**DEINE AUFGABE**
Gibst du aus dem Quelltext über das wandernde Feld den Abschnitt zwischen „Jetzt müssen wir“ und „jeder selbst dazudenken…)“, beide eingeschlossen, wortgetreu aus?

**QUELLTEXT**
++++++++++
Jetzt müssen wir die Änderung des Magnetfeldes (zweite Zeile links) zum Magnetfeld (erste Zeile rechts) addieren und bekommen das neue Magnetfeld (dritte Zeile rechts): Links von der Mitte wird das Magnetfeld kleiner, rechts von der Mitte wird es größer: Der Berg wandert nach rechts! Für das elektrische Feld geht das genauso (zweite Zeile rechts zur ersten zeile links addieren): Auch hier wird die Feldstärke links von der Mitte verkleinert, rechts von der Mitte vergrößert, auch hier wandert der Berg nach rechts.
Vergleicht man die dritte Zeile mit der ersten, sieht sie genauso aus, nur ein wenig nach rechts verschoben: Unser Berg bewegt sich! (Den passenden Kalauer mit Propheten und Bergen darf sich hier jeder selbst dazudenken…)
++++++++++
**DATENZEILEN**
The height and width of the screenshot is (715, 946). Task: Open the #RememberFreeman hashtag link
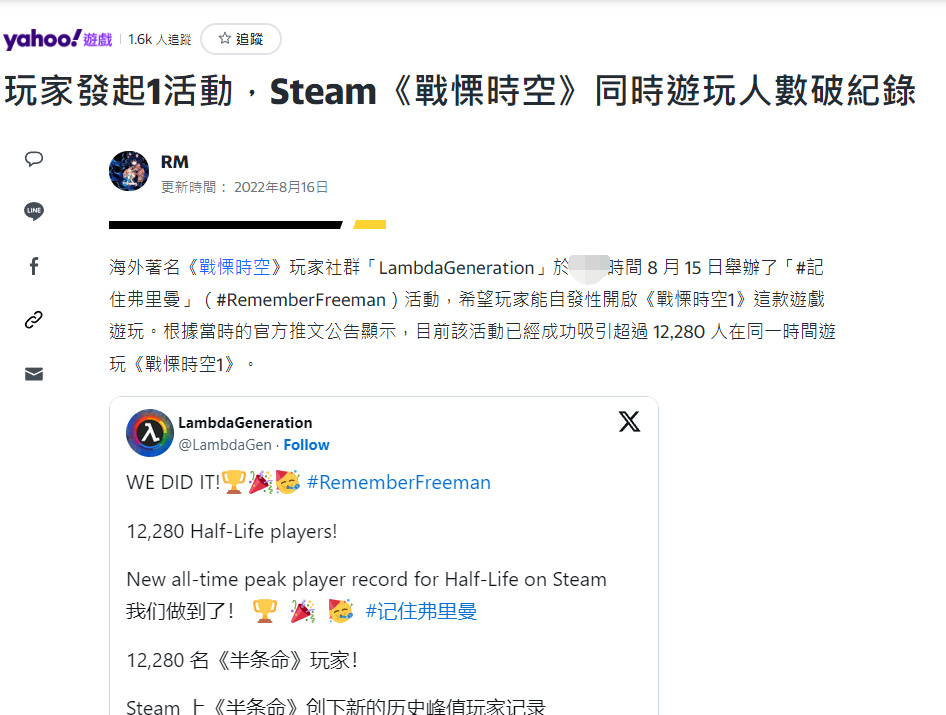click(399, 483)
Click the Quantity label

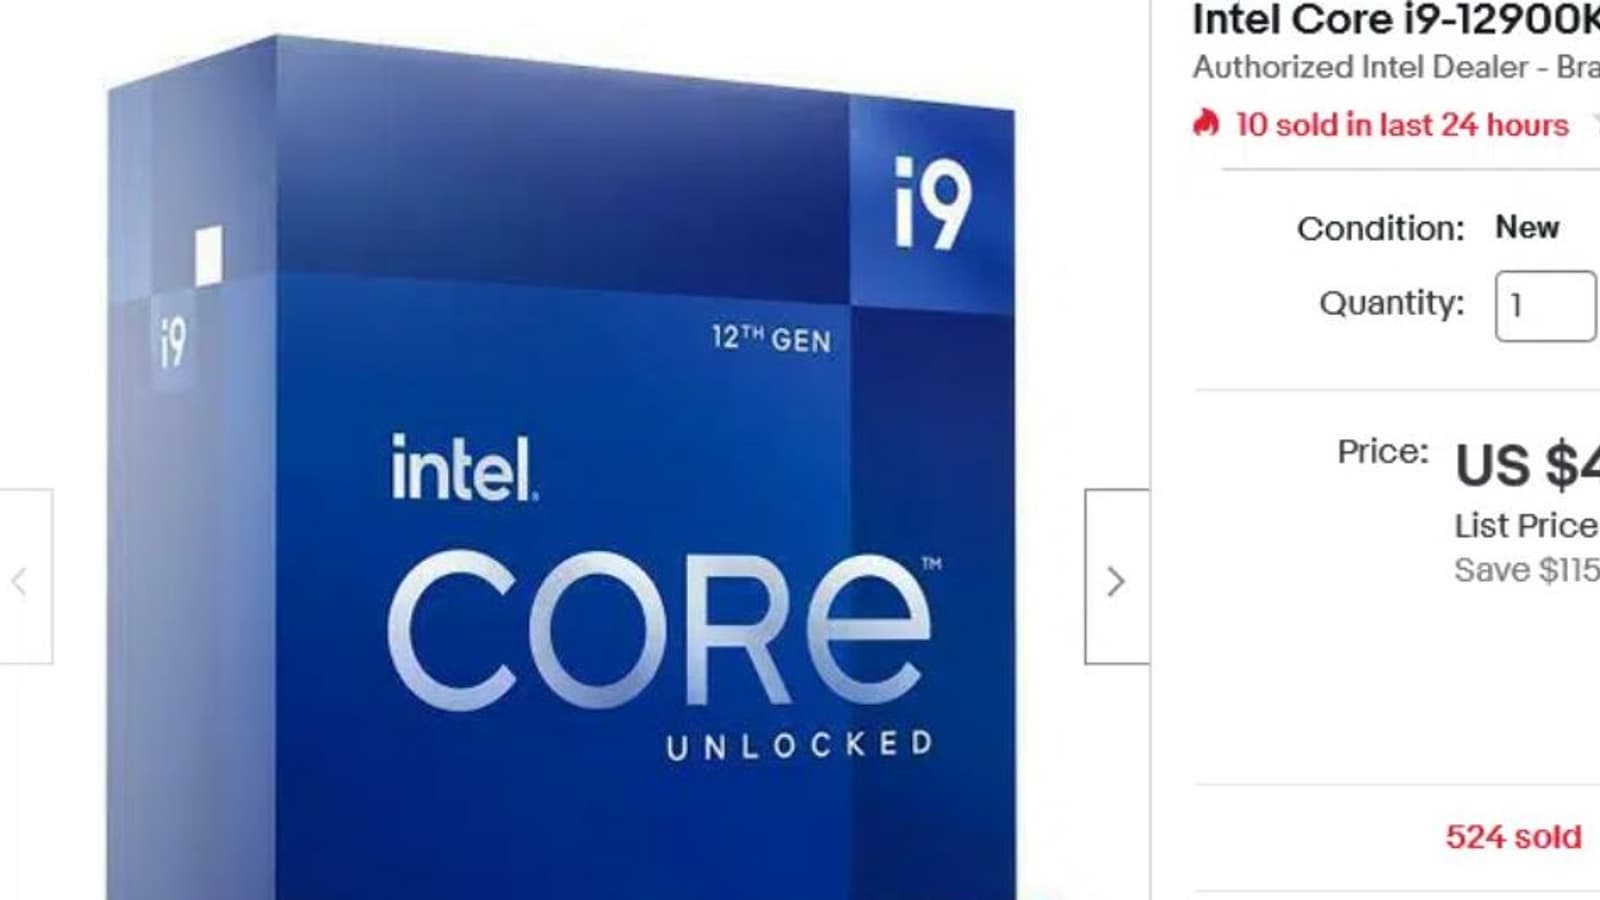pos(1391,302)
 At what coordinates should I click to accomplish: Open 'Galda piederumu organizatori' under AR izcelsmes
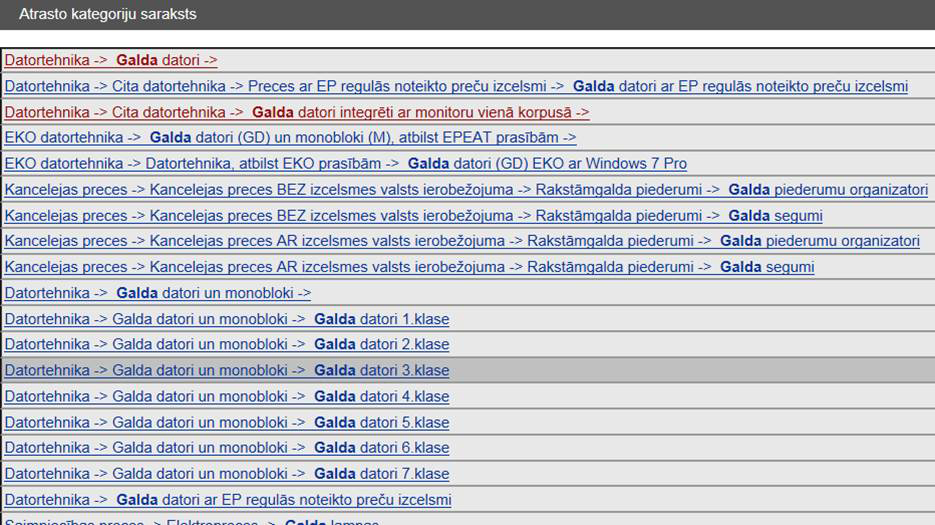pos(461,241)
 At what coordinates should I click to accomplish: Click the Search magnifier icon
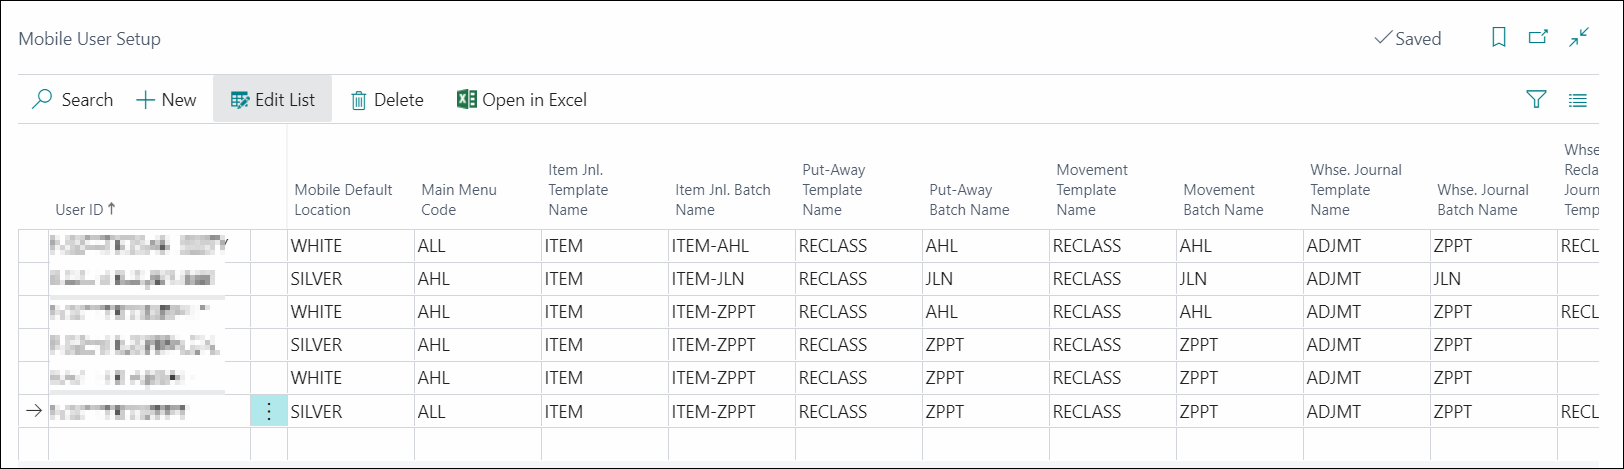(x=42, y=100)
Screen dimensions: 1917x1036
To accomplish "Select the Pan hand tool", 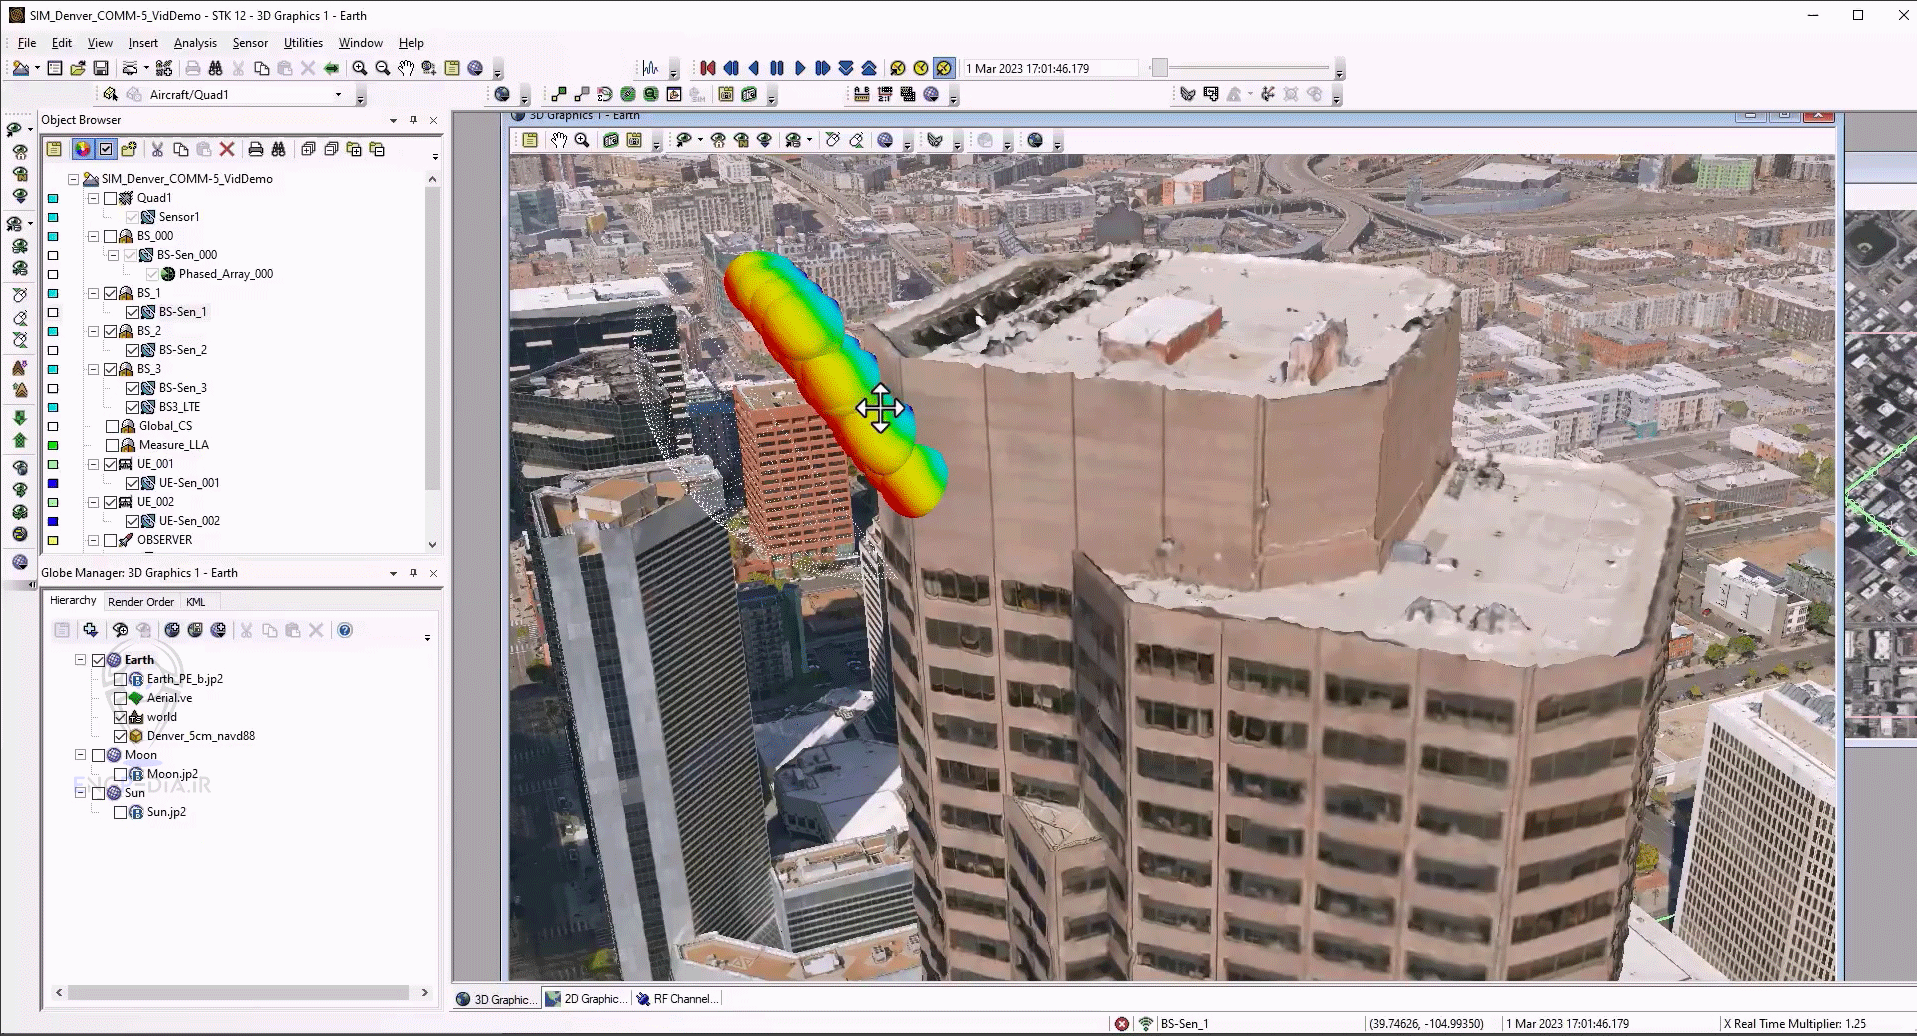I will (405, 67).
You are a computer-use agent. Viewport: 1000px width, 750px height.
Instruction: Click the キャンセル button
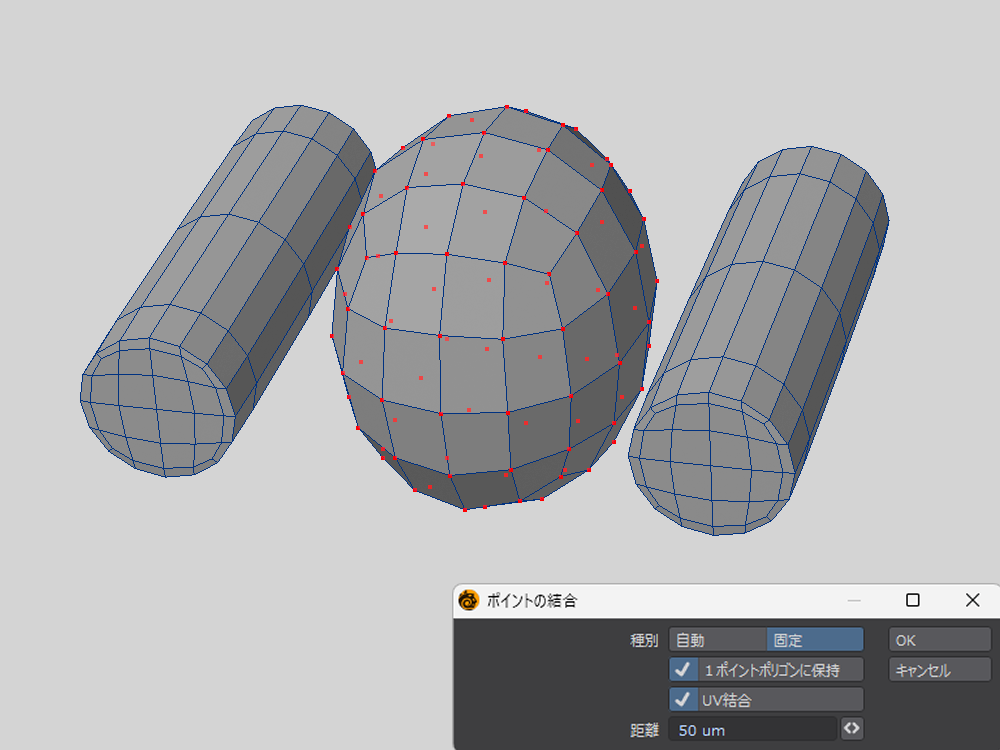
++++++++++
**ENDERGEBNIS**
Jetzt müssen wir die Änderung des Magnetfeldes (zweite Zeile links) zum Magnetfeld (erste Zeile rechts) addieren und bekommen das neue Magnetfeld (dritte Zeile rechts): Links von der Mitte wird das Magnetfeld kleiner, rechts von der Mitte wird es größer: Der Berg wandert nach rechts! Für das elektrische Feld geht das genauso (zweite Zeile rechts zur ersten zeile links addieren): Auch hier wird die Feldstärke links von der Mitte verkleinert, rechts von der Mitte vergrößert, auch hier wandert der Berg nach rechts.
Vergleicht man die dritte Zeile mit der ersten, sieht sie genauso aus, nur ein wenig nach rechts verschoben: Unser Berg bewegt sich! (Den passenden Kalauer mit Propheten und Bergen darf sich hier jeder selbst dazudenken…)